> Tarefa escrita 1
Converta todas as entradas do material fornecido em uma lista JSON de strings, com uma string por linha e sem as linhas em branco. Omita as imagens.

STJ assegura direito a moradia vitalícia sem o reconhecimento de união estável

Na última semana, a Quarta Turma do Superior Tribunal de Justiça (STJ) decidiu que uma mulher tem direito real de habitação em ação de manutenção de posse, ajuizada antes mesmo do pedido expresso de reconhecimento de união estável. Atualmente, o Código Civil apenas confere tal direito ao cônjuge.

 

Para o jurista e advogado Paulo Luiz Netto Lôbo (PE), diretor nacional do Instituto Brasileiro de Direito de Família (IBDFAM), a decisão é mais uma contribuição jurisprudencial ao reconhecimento do direito real de habitação na união estável. “A doutrina tem sustentado que o artigo 7º da lei nº 9.278, de 1996, que o contempla para o companheiro, não foi revogado pelo Código Civil (CC), além de que há de observar o princípio da igualdade jurídica entre as entidades familiares”, afirma.

 

Após a morte do companheiro, a mulher moveu ação com fundamento no direito real de habitação, pois havia recebido notificação para desocupar o imóvel onde morava com o falecido. O juiz acolheu o pedido de manutenção de posse. De acordo com o magistrado, a mulher comprovou que ela e o companheiro mantiveram relação duradoura, contínua e com objetivos voltados para a constituição de família, satisfazendo os requisitos previstos no artigo 1.723 do CC. O Tribunal de Justiça do Rio Grande do Sul (TJRS) manteve a sentença, pois, em seu entendimento, a posse da companheira é legítima.

 

O espólio recorreu ao STJ e sustentou que não houve comprovação da união estável em ação própria e que nem mesmo foi feito pedido de reconhecimento dessa união. Com isso, não haveria direito real de habitação ou posse legítima sobre o imóvel. Ainda afirmou que sempre houve impedimento para que o falecido se casasse com a autora, por causa de casamento anterior que não foi dissolvido formalmente.

> Material fornecido
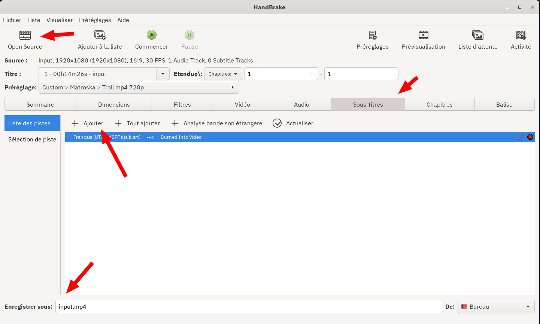The height and width of the screenshot is (324, 540).
Task: Open the Prévisualisation window icon
Action: 423,35
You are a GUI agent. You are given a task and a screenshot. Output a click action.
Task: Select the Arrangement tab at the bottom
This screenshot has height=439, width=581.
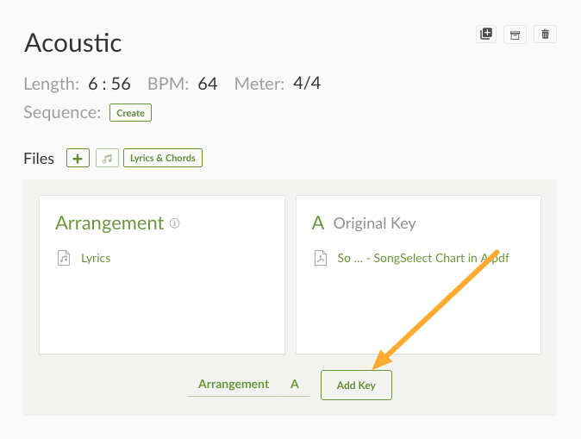coord(233,384)
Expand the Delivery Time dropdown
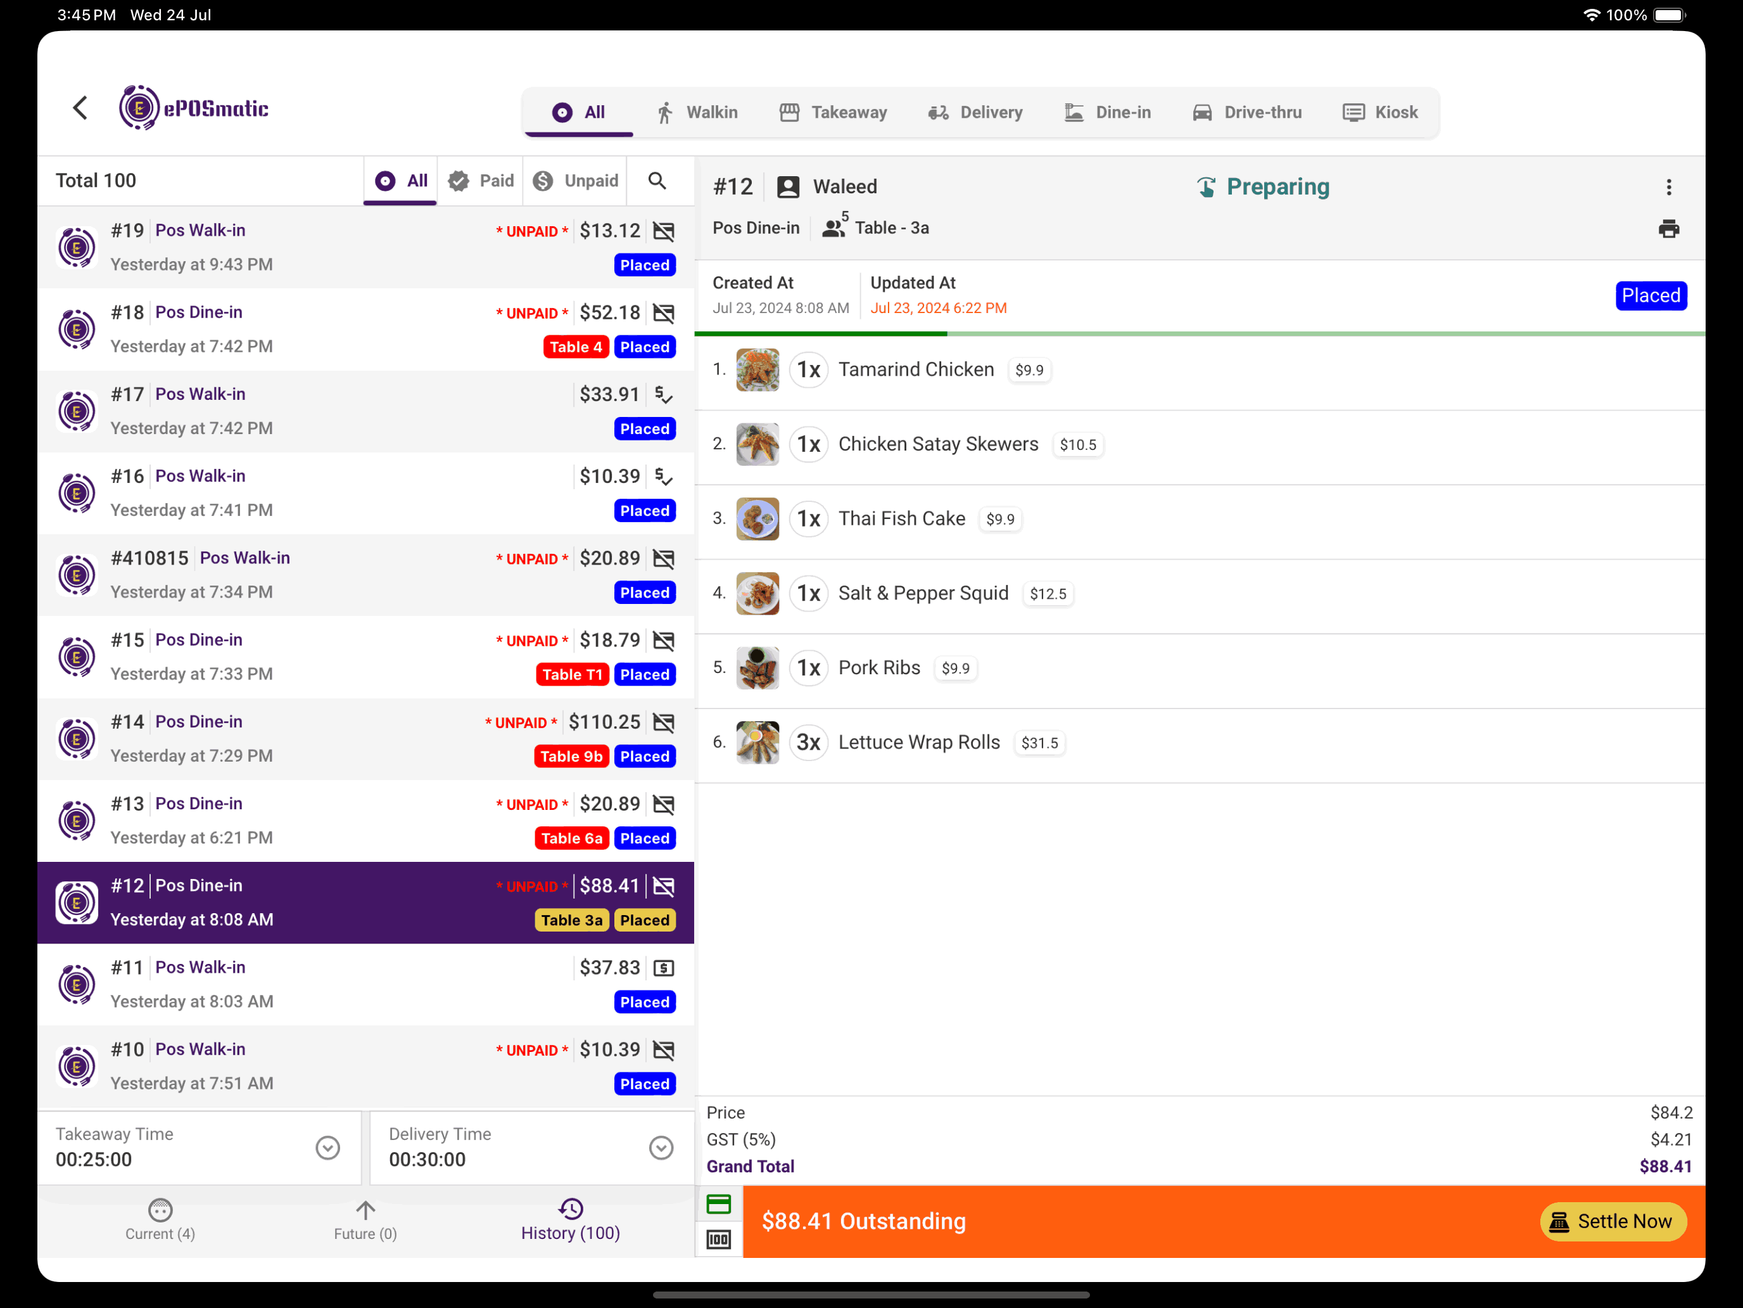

> Tarefa escrita 2
Redija a continuação da notícia sobre o direito real de habitação da companheira, começando logo após a última frase apresentada.

> Saída 1
[
  "The height and width of the screenshot is (324, 540).",
  "Task: Open the Prévisualisation window icon",
  "Action: 423,35",
  "You are a GUI agent. You are given a task and a screenshot. Output a click action.",
  "Task: Select the Arrangement tab at the bottom",
  "This screenshot has height=439, width=581.",
  "coord(233,384)",
  "Expand the Delivery Time dropdown"
]

> Saída 2
 

Além disso, o inventariante do espólio mencionou que o reconhecimento do direito real de habitação à companheira compromete a legitimidade dos herdeiros e cria vantagem para a mesma em relação à esposa, caso exista mais de um imóvel residencial a inventariar.

 

O ministro Luis Felipe Salomão, do STJ, relator do recurso especial, explicou que nos termos do artigo 1.784 do CC, com a abertura da sucessão hereditária, há transmissão automática e imediata de todas as relações patrimoniais aos herdeiros, inclusive a posse e a propriedade do patrimônio pertencente ao falecido. Com base no entendimento do STJ, ele disse que a companheira sobrevivente tem o direito real de habitação sobre o imóvel de propriedade do falecido, em que residia o casal, mesmo na vigência do atual Código Civil.

 

Direito à moradia – Segundo Luis Felipe Salomão, o entendimento do STJ assegura a máxima efetividade do direito à moradia do cônjuge ou companheiro sobrevivente, e, de alguma forma, acaba por abrandar os poderes dos sucessores sob a propriedade do patrimônio herdado.

 

O relator mencionou precedente da Quarta Turma, segundo o qual a constituição do direito real de habitação do cônjuge sobrevivente emana exclusivamente da lei, ou seja, o reconhecimento deste direito, de forma alguma, repercute na definição de propriedade dos bens partilhados. O reconhecimento não precisa necessariamente ocorrer por ocasião da partilha dos bens deixados pelo falecido.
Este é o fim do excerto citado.